This is the story of Ala, born in Moldova, exported to Berlin via the U.S., imported here by a company decision, and somehow thriving in a city she didn’t choose as much as she allowed to happen. It’s the kind of story only Berlin can host: part accident, part endurance test, part romance with a city you complain about while secretly adoring.

Before I get too deep, quick reminder this interview is brought to you by A4ord. But we’ll get to them once Ala starts assembling her Berlin chaos. Now back to her.

Arrival: From the U.S. to Berlin, With Zero Enthusiasm and One Year in a Hotel

Ala moved to Berlin twelve years ago because her company told her it made “strategic sense.” In business English, that meant Berlin was cheaper, closer, and came with fewer internal approvals than London. In human English, it meant: pack your things, we’re relocating you.

She had two options: London or Berlin.

And in her own words:

“In London I’d be broke with style, in Berlin I could afford dinner and heating.”

Decision made.

What nobody tells you is what it feels like to land in Berlin without really wanting to.
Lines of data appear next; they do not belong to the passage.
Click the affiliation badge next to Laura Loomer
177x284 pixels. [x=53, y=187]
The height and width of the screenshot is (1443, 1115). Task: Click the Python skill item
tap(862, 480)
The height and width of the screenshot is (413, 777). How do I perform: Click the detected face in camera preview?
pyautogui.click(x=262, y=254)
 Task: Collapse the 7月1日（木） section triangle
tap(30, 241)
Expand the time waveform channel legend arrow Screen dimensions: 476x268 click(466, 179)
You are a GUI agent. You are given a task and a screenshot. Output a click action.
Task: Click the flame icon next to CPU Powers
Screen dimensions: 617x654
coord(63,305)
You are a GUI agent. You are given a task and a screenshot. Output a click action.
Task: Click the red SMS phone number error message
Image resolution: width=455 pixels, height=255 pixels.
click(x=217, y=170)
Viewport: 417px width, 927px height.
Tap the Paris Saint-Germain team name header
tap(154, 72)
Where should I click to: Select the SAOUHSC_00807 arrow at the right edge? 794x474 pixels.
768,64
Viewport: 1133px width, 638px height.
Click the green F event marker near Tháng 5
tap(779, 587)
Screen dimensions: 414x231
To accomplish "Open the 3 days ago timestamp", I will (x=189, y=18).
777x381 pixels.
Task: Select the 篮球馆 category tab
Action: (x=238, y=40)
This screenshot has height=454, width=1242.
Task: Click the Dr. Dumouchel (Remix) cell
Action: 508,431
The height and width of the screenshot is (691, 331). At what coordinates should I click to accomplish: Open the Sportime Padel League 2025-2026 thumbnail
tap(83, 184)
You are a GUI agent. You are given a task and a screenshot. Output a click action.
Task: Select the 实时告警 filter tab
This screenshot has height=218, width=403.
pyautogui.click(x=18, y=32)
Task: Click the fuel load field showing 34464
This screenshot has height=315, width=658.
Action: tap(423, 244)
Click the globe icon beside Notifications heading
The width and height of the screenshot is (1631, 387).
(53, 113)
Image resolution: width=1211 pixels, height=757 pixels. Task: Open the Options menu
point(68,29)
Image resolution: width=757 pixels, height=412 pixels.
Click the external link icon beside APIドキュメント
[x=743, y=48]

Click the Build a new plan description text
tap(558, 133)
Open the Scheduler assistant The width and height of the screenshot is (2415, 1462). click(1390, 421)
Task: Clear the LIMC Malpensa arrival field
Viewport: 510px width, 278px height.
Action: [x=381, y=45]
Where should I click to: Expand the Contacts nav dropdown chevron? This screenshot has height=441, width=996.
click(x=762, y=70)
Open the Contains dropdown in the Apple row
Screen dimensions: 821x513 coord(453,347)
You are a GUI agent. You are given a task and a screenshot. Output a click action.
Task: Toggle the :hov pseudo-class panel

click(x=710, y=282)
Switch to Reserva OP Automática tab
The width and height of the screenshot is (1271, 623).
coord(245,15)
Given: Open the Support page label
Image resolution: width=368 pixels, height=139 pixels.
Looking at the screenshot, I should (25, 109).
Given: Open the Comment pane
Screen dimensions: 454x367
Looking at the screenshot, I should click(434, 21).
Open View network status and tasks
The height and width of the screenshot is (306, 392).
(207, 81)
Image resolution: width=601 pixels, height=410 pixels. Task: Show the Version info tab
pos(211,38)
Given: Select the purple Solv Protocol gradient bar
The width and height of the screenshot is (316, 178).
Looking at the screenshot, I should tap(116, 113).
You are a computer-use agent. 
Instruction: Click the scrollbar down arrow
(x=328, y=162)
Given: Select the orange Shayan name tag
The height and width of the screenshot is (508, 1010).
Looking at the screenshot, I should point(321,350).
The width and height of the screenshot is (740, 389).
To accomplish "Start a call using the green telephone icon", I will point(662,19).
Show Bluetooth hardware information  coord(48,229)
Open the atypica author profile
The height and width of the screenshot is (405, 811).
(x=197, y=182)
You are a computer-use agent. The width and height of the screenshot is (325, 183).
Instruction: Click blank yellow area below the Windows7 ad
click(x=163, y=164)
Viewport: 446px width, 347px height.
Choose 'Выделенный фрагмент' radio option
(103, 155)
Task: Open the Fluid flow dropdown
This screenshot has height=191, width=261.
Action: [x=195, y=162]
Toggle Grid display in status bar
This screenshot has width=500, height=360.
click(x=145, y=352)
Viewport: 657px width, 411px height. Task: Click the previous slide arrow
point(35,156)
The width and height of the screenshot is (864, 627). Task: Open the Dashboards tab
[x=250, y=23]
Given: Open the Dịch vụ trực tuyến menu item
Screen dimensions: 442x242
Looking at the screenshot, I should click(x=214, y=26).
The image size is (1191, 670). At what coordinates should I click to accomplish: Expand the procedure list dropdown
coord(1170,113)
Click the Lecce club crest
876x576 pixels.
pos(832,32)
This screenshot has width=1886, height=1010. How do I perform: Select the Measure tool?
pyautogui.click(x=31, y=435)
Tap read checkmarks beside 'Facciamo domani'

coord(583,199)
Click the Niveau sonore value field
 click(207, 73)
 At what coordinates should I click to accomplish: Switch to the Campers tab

She describes her first months the way people describe bad dates: polite, cautious, and emotionally noncommittal.

Instead of renting a flat immediately, Ala slid into a hotel room for an entire year — a commitment-free arrangement that allowed her to observe Berlin from the safety of crisp sheets and optional breakfast buffets.

But Berlin does what Berlin does:
It creeps up on you.
Slowly.
Through routines, small comforts, and the subtle gravity of a place that doesn’t flirt — it just waits you out.

First Impressions: A City Overflowing With Characters

Ask Ala for her first Berlin moment, and she doesn’t even hesitate:

“Endless supply of interesting people — everywhere, all the time.”

You never know if you’re standing next to a neuroscientist, a DJ, a climate activist, a poet, or someone who moved here last Tuesday with zero plan but infinite energy.

Anyone who survived Kreuzberg nights knows exactly what she means (see our piece on Berlin Clubbing Culture, where half the nightlife is people-watching).

The Berlin Reality Check: Grey Octobers, Housing Miracles & Postal Surprises

Ala’s first Berlin autumn delivered the classic initiation package:

 October rain.
Endless grey.
Existential dampness.

For those familiar with our guide on how to survive your first Berlin winter, this phase is known as “The Sorting Period” — when newcomers decide whether they stay, adapt, or flee.

Housing was the worst part. Every viewing felt like an audition. Every “we’ll call you” felt like a lie. At one point, she wondered if permanent hotel life was simply her fate.

Then came the miracle.

During a random taxi ride, she noticed a tiny ad for a managed apartment building taped to the divider. She called on a whim, got an immediate viewing, signed the contract, and moved in the next day.

Her entire Berlin life — twelve years and counting — started because she got into the right taxi at the right time.

Then came German bureaucracy, Berlin’s unofficial hazing ritual.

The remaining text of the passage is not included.